Queste tre battaglie, che ho appena descritto, sono essenziali per la fede. Se si va avanti ancora un po’ di tempo senza una capacità di essere presenti a questo dibattito, senza dare un contributo significativo a questo dibattito, sarà il trionfo del pensiero unico dominante, che ha come caratteristica proprio la volontà di negare la presenza cristiana come una presenza autentica.
È necessario passare dalla fede alle opere, di non sottrarre nulla all’impatto con la fede. I vecchi padri della Chiesa dicevano che «quello che non è stato assunto dal Verbo non è stato salvato». Se c’è una cosa nell’esperienza umana, sociale, su cui la fede cristiana non dà un giudizio vuol dire che c’è una realtà del mondo che stando senza l’incontro con Cristo si salva ugualmente e così il Signore non è più il Redentore. Diceva invece l’Instrumentum laboris del primo Sinodo sull’evangelizzazione, allora redatto da Paolo VI, che «la fede è la salvezza dell’uomo, di tutto l’uomo e di tutti gli uomini».
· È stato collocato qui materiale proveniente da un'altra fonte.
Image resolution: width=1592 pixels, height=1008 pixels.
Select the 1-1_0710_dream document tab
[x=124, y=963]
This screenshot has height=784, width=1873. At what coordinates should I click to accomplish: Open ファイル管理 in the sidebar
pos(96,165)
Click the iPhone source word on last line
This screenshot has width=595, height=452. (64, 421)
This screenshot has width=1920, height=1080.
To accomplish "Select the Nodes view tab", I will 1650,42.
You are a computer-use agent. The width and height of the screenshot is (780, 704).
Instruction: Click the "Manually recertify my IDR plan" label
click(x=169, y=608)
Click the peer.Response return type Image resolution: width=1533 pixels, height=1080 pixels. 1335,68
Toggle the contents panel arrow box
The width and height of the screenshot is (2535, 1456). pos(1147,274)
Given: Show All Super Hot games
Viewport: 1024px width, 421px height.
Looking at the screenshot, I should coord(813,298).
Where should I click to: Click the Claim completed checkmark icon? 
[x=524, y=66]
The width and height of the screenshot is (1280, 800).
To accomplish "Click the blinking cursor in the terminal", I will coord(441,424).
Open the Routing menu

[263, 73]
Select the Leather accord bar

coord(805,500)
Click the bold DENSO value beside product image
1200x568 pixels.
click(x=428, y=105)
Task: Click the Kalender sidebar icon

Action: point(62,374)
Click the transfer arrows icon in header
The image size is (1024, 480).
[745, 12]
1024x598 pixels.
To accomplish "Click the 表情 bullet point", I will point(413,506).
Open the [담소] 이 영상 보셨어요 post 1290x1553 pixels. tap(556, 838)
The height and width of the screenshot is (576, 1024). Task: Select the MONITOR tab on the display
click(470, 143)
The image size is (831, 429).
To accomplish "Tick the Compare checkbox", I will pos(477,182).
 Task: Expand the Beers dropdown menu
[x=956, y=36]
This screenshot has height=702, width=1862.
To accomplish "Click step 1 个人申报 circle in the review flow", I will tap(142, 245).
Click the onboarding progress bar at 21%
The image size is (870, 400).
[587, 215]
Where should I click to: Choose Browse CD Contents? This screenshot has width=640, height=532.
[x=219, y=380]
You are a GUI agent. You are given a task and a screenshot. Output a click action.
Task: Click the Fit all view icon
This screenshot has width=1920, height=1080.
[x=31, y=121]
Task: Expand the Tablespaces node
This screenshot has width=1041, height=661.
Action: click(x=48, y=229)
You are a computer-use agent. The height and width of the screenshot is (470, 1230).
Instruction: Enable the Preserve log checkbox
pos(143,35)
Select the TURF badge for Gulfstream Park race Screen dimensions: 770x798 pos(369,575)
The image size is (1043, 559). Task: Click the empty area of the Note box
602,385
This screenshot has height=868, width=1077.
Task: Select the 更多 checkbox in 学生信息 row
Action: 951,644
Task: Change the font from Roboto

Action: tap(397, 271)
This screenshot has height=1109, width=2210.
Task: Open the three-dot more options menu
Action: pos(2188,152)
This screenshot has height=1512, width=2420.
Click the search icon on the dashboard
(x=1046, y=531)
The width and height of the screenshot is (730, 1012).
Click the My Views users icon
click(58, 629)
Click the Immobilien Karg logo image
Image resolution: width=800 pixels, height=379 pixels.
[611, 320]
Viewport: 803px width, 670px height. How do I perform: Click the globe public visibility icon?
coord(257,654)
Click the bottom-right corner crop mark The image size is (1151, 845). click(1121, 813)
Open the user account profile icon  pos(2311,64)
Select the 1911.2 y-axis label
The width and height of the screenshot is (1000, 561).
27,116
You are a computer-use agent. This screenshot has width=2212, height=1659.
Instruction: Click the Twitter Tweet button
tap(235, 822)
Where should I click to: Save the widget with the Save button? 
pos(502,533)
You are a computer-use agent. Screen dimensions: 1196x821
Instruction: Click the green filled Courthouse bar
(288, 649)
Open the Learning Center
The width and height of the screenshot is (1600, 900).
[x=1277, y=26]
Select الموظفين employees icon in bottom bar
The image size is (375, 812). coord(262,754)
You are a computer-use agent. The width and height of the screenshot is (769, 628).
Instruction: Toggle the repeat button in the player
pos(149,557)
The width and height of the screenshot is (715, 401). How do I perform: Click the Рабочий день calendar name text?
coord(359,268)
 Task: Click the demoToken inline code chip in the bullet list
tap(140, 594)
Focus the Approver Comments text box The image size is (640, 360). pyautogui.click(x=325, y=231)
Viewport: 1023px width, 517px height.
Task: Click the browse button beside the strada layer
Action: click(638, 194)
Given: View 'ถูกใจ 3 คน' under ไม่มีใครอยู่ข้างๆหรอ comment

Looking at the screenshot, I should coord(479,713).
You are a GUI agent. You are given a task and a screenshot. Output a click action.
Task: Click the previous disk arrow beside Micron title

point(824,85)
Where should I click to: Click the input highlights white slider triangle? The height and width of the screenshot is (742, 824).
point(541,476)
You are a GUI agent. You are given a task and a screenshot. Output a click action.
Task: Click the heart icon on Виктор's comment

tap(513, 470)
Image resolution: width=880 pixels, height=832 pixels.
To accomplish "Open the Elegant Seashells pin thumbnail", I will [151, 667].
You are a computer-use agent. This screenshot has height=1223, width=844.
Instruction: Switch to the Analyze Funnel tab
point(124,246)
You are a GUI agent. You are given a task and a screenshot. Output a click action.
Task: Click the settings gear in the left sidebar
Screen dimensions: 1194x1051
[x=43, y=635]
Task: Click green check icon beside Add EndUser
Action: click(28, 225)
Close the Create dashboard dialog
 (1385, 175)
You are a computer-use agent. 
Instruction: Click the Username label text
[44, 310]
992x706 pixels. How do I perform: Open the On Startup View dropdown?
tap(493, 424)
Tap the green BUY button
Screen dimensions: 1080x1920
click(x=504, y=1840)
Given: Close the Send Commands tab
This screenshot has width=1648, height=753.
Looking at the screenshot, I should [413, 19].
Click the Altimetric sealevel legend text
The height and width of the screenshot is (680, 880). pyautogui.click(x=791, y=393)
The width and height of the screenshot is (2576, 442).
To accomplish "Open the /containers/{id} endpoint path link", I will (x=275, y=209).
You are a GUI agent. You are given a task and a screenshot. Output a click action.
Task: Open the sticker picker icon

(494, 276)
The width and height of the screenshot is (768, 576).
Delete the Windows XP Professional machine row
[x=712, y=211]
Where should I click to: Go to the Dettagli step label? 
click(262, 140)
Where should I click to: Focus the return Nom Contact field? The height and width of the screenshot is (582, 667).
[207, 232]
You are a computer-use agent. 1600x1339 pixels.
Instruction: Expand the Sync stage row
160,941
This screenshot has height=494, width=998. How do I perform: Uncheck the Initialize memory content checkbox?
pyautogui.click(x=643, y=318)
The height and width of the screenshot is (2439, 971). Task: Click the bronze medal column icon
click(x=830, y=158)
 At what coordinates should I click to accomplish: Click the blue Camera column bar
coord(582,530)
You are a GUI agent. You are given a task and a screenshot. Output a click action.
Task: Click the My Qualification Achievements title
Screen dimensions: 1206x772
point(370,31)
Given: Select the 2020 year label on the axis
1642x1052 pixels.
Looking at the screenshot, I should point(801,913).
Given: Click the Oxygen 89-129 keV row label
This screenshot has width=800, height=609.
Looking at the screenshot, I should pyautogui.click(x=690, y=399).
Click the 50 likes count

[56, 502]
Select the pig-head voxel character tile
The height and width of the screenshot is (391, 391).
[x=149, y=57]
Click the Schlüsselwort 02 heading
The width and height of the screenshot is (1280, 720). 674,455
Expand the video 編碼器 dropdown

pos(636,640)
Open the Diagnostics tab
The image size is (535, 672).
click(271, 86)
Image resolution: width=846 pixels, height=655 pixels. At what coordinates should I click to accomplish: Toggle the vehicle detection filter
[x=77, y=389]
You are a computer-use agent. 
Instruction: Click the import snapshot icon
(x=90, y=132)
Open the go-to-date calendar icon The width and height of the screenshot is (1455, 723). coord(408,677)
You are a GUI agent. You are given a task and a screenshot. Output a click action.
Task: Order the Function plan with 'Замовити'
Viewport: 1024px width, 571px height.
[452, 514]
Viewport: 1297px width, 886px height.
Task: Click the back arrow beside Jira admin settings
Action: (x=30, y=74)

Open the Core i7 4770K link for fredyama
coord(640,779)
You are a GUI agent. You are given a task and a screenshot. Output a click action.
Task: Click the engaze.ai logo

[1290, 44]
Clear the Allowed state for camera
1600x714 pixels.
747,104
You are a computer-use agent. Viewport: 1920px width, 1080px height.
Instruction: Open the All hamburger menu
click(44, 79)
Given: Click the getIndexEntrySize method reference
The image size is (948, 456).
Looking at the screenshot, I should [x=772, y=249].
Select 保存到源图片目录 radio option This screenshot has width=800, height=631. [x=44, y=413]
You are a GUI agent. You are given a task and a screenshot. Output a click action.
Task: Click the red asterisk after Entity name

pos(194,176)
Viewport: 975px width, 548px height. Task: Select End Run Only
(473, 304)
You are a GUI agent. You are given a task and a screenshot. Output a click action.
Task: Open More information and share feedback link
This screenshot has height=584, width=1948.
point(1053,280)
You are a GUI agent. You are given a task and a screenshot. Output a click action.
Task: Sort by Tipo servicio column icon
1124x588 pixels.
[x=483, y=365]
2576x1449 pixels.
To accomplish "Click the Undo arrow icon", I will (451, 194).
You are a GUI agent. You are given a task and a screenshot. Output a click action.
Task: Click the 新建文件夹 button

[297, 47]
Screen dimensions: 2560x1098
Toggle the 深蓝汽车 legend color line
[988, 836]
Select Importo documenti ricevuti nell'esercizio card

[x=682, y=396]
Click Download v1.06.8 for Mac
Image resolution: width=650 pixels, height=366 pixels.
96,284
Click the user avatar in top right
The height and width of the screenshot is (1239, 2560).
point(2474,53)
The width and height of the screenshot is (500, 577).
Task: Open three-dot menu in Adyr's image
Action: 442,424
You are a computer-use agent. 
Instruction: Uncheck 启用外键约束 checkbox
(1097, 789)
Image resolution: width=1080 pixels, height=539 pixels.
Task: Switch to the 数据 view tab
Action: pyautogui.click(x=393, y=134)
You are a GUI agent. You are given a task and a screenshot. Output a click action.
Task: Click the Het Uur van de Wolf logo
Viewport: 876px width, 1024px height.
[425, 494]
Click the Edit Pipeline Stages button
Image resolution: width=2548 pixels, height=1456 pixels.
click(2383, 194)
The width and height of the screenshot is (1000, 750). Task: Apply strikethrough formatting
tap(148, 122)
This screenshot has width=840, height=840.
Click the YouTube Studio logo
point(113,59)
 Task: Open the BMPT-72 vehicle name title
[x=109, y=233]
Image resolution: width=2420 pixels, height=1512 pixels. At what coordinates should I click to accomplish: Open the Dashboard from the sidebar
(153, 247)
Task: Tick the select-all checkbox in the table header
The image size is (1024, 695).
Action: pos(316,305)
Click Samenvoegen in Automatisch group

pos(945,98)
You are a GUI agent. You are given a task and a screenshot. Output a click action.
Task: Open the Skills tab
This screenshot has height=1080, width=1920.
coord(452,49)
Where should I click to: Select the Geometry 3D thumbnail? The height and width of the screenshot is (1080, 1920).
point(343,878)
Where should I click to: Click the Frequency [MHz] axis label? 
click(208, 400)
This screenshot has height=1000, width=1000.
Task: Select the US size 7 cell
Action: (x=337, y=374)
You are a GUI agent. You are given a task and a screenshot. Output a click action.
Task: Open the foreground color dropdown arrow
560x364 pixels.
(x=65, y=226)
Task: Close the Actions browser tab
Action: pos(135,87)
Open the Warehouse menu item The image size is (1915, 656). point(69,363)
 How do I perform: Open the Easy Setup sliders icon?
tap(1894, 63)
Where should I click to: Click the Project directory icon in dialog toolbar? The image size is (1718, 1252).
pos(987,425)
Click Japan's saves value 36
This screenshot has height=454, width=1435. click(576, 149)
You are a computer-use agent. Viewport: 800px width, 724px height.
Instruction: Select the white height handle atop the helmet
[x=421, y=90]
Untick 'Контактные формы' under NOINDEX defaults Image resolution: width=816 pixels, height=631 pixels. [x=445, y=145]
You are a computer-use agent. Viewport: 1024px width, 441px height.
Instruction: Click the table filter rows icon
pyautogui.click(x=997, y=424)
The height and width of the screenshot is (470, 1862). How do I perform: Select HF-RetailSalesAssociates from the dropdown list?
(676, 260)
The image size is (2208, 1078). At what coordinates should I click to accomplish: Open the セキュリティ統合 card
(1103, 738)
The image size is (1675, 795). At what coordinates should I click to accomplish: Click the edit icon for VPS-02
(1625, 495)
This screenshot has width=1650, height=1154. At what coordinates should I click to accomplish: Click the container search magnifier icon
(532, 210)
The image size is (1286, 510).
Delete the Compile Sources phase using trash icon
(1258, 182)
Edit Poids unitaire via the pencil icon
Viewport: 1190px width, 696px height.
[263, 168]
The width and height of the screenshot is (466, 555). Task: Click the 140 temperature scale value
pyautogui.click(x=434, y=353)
Allora c’è una osservazione conclusiva. Una certa cristianità che ha maturato un suo cammino di fede non deve accettare una rilettura parziale o falsificata della storia della cristianità italiana. Che non è la storia di gente che non voleva accettare di non avere più nessuna egemonia e che per avere questa egemonia ha fatto battaglie sul divorzio, sull’aborto e altre. Battaglie inutili – si dice - perché si sarebbero perse senz’altro. In realtà per più di una generazione furono battaglie fatte per la fede, per la maturità della fede. Sconfitta o vittoria sono state uguali, nel senso che hanno consentito a tutti la maturazione della fede.
La crisi della Chiesa non è una crisi puntuale, è una crisi ampia. Ma non serve un’analisi che tenda a stabilire le responsabilità. La Chiesa è di Dio, la Chiesa non viene meno, la modalità con cui Dio guida la sua Chiesa eccede le nostre capacità. Però noi abbiamo il compito di fare un’esperienza reale di Chiesa, nel cammino che la Provvidenza ci ha fatto incontrare. Facciamo quello che Dio ci ha chiesto di fare poi Dio prenderà quello che stiamo facendo e gli darà il peso. I modi e i tempi li sceglie Lui, a noi spetta la nettezza della nostra posizione, che viene dalla lealtà con la nostra coscienza, e la nostra storia, e da quella capacità di compagnia che se ce la facciamo nella concretezza delle nostre condizioni, rende meno arduo il cammino. Ricordandoci di quello che diceva il Metastasio: «L’aver compagno al duol, scema l’affanno».